# What to produce
Collect every line below that contains the string "header" and copy each one in full. Case counts, so only exact-case matches qualify.

---

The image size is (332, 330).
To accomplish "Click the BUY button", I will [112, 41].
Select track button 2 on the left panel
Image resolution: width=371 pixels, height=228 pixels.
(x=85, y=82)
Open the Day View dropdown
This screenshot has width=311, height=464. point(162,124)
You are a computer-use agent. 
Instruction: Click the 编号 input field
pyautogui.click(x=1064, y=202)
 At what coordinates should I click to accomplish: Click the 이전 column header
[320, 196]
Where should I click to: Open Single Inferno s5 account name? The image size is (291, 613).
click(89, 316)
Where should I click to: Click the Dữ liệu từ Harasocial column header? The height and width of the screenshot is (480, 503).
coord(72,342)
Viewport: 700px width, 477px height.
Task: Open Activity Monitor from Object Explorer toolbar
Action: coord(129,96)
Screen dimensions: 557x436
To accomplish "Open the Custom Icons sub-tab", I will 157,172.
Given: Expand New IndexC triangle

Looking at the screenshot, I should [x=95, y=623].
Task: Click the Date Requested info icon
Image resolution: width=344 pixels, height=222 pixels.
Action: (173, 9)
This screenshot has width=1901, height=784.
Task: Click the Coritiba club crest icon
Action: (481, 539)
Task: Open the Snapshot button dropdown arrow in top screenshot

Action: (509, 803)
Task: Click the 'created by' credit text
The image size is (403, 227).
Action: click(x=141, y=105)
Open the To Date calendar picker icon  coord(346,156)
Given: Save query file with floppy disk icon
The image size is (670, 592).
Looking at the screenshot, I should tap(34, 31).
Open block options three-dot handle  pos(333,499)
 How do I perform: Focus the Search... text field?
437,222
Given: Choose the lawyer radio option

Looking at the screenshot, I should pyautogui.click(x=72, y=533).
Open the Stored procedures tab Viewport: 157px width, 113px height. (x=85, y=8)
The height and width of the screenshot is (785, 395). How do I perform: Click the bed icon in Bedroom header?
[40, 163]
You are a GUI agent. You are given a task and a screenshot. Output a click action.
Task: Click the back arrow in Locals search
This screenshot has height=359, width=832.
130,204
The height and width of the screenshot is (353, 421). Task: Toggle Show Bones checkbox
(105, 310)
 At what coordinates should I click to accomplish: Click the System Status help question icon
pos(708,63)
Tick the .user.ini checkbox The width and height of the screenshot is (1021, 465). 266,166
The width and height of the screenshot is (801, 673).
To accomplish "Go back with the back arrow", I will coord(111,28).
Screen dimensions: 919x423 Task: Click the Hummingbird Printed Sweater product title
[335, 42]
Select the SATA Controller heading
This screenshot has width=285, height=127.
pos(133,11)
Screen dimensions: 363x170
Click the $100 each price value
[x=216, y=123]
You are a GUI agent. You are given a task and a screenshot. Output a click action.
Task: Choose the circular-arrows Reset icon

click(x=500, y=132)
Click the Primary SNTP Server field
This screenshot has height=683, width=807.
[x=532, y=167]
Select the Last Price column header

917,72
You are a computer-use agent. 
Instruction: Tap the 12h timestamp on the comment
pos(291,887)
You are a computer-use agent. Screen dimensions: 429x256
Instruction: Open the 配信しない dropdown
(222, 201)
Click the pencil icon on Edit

---

# The reply
 At what coordinates should I click to accomplish: Click the 이전 column header
Where should I click to: Click the Dữ liệu từ Harasocial column header? The height and width of the screenshot is (480, 503).
The height and width of the screenshot is (785, 395). How do I perform: Click the bed icon in Bedroom header?
Select the Last Price column header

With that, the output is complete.